Molecular beam epitaxy (MBE) is one of several methods of depositing single crystals. Molecular beam epitaxy takes place in high vacuum or ultrahigh vacuum (10−10 Torr). The most important aspect of MBE is the very small deposition rates (typically < 1 nm per sec) allows the films to grow epitaxially. These deposition rates require proportionally better vacuum to achieve the same impurity levels as other deposition techniques. The absence of carrier gases as well as the ultra high vacuum environment result in the highest achievable purity of the grown films. Such layers are now a critical part of many modern semiconductor devices, including semiconductor lasers and light emitting diodes.
Chemical vapor deposition (CVD) is a widely used materials-processing technology. CVD involves flowing a precursor gas or gases into a chamber containing one or more pre heated objects to be coated (or substrates). Chemical reactions occur on and near the hot surfaces (substrates), resulting in the deposition of a thin film on the surface. This is accompanied by the production of chemical by-products that are exhausted out of the chamber along with unreacted precursor gases. It is done in hot-wall reactors and cold-wall reactors, at sub-torr total pressures to above-atmospheric pressures, with and without carrier gases, and at temperatures typically ranging from 200-1600°C. There are also a variety of enhanced CVD processes, which involve the use of plasmas, ions, photons, lasers, hot filaments, or combustion reactions to increase deposition rates and/or lower deposition temperatures.

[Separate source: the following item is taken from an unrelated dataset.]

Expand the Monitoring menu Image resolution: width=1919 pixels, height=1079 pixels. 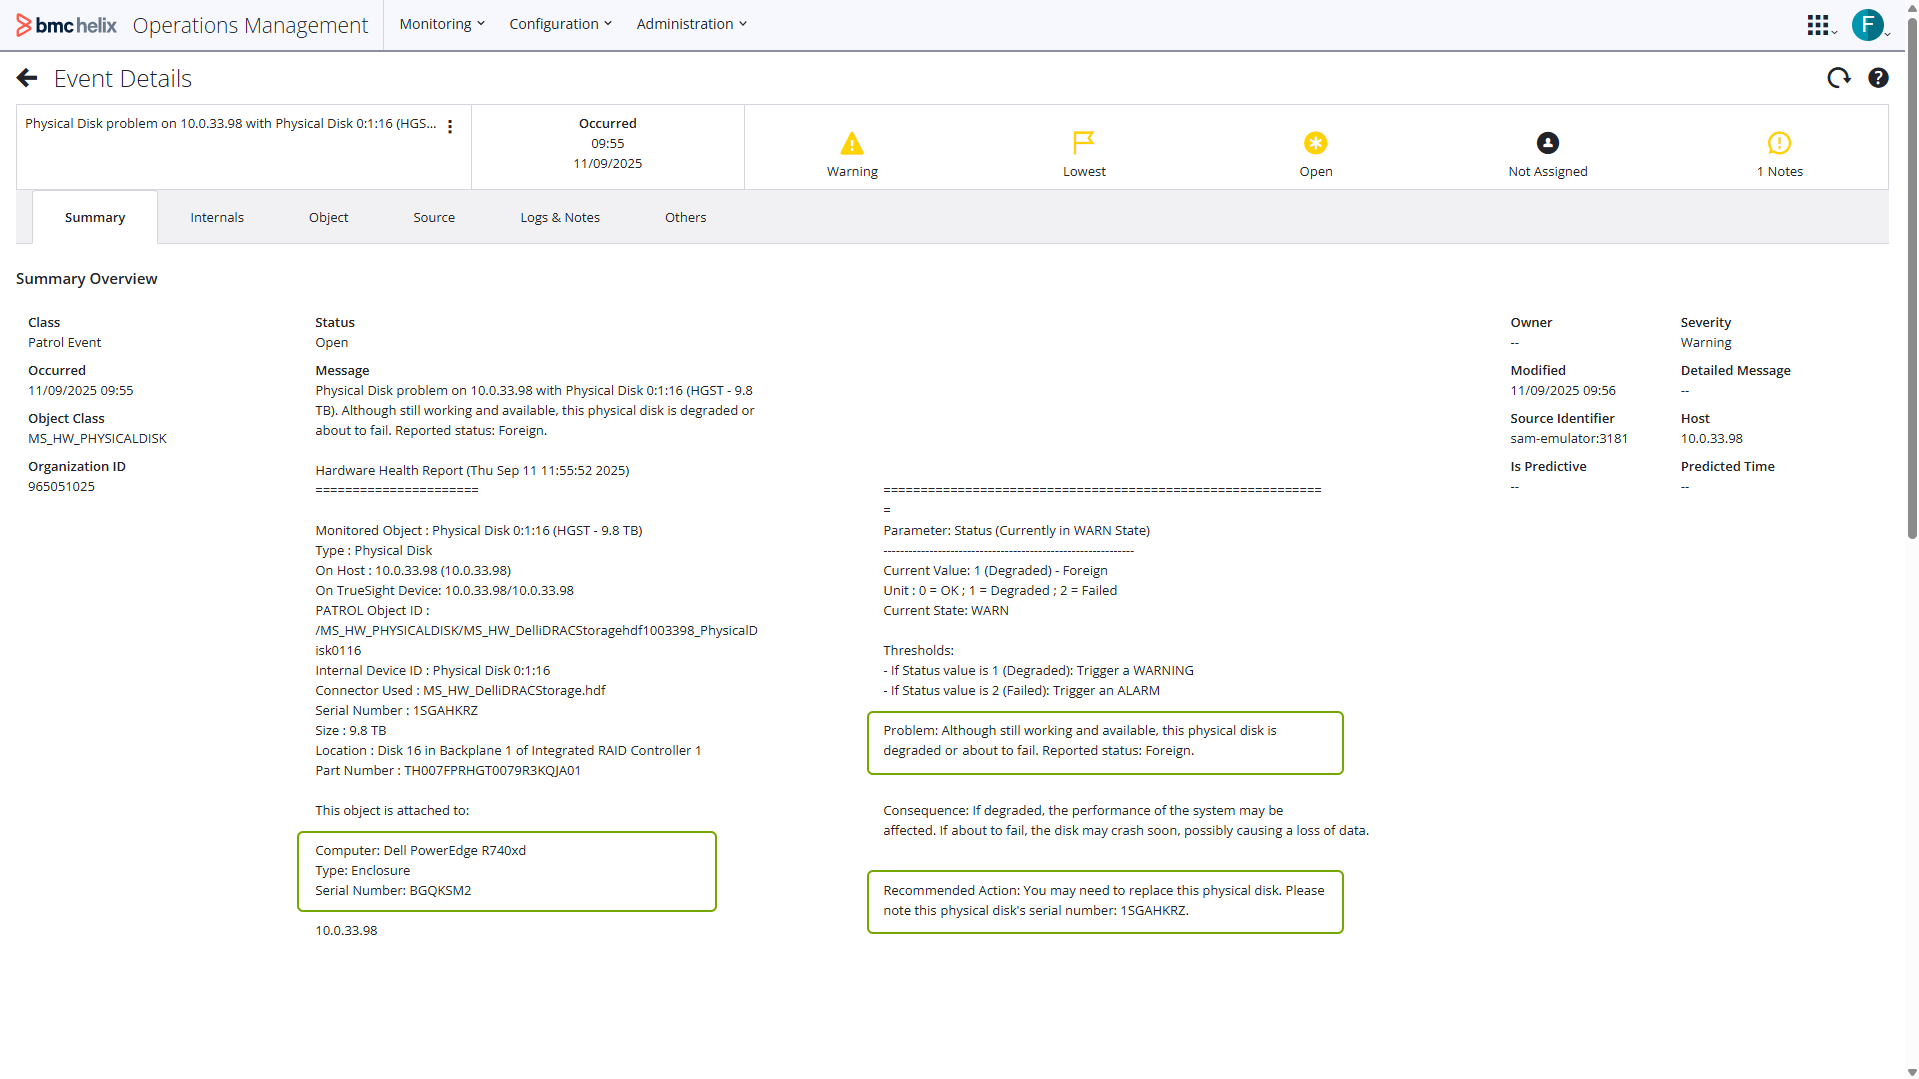(x=441, y=24)
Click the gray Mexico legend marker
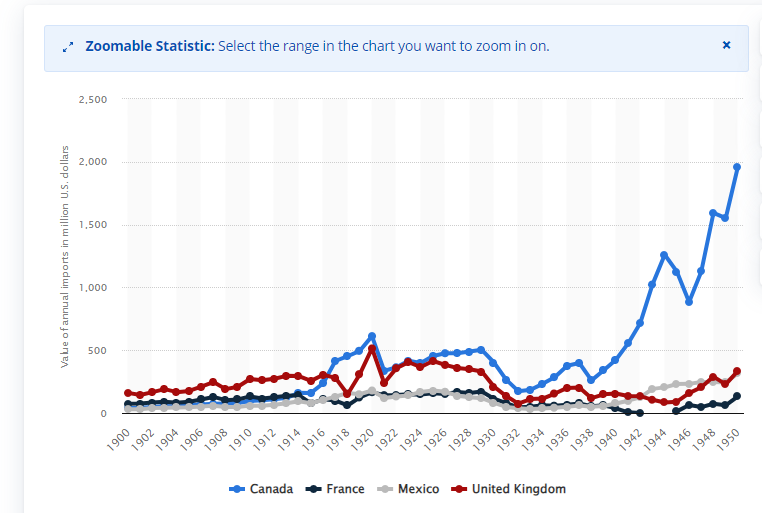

CVD has a number of advantages as a method for depositing thin films. One of the primary advantages is that CVD films are generally quite conformal. Films can be applied to elaborately shaped pieces, including the insides and undersides of features, and that high-aspect ratio holes and other features can be completely filled. In contrast, physical vapor deposition (PVD) techniques, such as sputtering or evaporation, generally require a line-of-sight between the surface to be coated and the source. Another advantage of CVD is that, in addition to the wide variety of materials that can be deposited, they can be deposited with very high purity. Other advantages include relatively high deposition rates, and the fact that CVD often doesn’t require as high a vacuum as PVD processes.
CVD also has a number of disadvantages. CVD precursors can also be highly toxic (Ni(CO)4), explosive (B2H6), or corrosive (SiCl4). The byproducts of CVD reactions can also be hazardous (CO, H2, or HF). Some of these precursors, especially the metal-organic precursors, can also be quite costly. The other major disadvantage is the fact that the films are usually deposited at elevated temperatures. This puts some restrictions on the kind of substrates that can be coated. More importantly, it leads to stresses in films deposited on materials with different thermal expansion coefficients, which can cause mechanical instabilities in the deposited films.